Alright guys, ive been dry canning rice and beans, flour and sugar for years just as normal food storage( cheaper to buy in bulk). Could you use the same process to dry can dog food? Like a normal bag of regular dry dog food? Thank for your thoughts.


----------



## paraquack (Mar 1, 2013)

Sorry, too much fat content. Would go rancid in maybe a year or so. But don't worry about dog food. 
Just use the bodies of those who try to loot from you. The coyotes in my area will get real fat, since 
I don't have any dog at this time.


----------



## Back Pack Hack (Sep 15, 2016)

Off-the-shelf dog & cat food is good for at least two years if stored in a cool, dry place away from insects and rodents.


----------



## SOCOM42 (Nov 9, 2012)

As said 2 years is nominal shelf life for dry DF, I can extend it a year by letting it freeze for the winter.

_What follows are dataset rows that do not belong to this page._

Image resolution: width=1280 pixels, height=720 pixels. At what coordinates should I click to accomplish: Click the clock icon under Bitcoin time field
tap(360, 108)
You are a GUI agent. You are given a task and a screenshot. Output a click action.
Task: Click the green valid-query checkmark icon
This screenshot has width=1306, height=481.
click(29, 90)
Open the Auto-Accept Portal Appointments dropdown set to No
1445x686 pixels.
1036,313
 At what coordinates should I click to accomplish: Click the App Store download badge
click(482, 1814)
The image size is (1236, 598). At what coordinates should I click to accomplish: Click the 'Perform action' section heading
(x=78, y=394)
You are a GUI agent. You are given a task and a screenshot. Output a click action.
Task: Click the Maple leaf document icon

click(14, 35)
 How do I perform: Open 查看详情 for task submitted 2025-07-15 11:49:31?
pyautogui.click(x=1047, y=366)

We make our own for one dog, canned or frozen chicken breast, fresh or canned green beans, fresh or canned carrots.

Those above are mixed proportionately with cooked long grain rice.

As the cans age, we use them instead of the fresh until they are expended, then back to the fresh cycle.

A small amount of dry is added to the mix.

At any point we have 5 years of food for the dog or dogs if needed in dry and canned products.

SHTF we can throw in a BLM arm or thigh meat for a treat or let them get their own.

During the migration season, one dog brings a canadian honker or a mallad every day from the lake. 

I know they hunt at night, for whatever, usually leave the stripped bones in the yard.


----------



## Back Pack Hack (Sep 15, 2016)

SOCOM42 said:


> ............SHTF we can throw in a BLM arm or thigh meat for a treat or let them get their own..........


Don't feed your dog Antifa parts..... they're poisonous.


----------



## SOCOM42 (Nov 9, 2012)

Back Pack Hack said:


> Don't feed your dog Antifa parts..... they're poisonous.


Your right, the dogs prefer dark meat.:devil:

They are smart enough to detect tainted(antifa) meat.:vs_laugh:

They would probably be overdosed with some kind of drugs from those bastards.


----------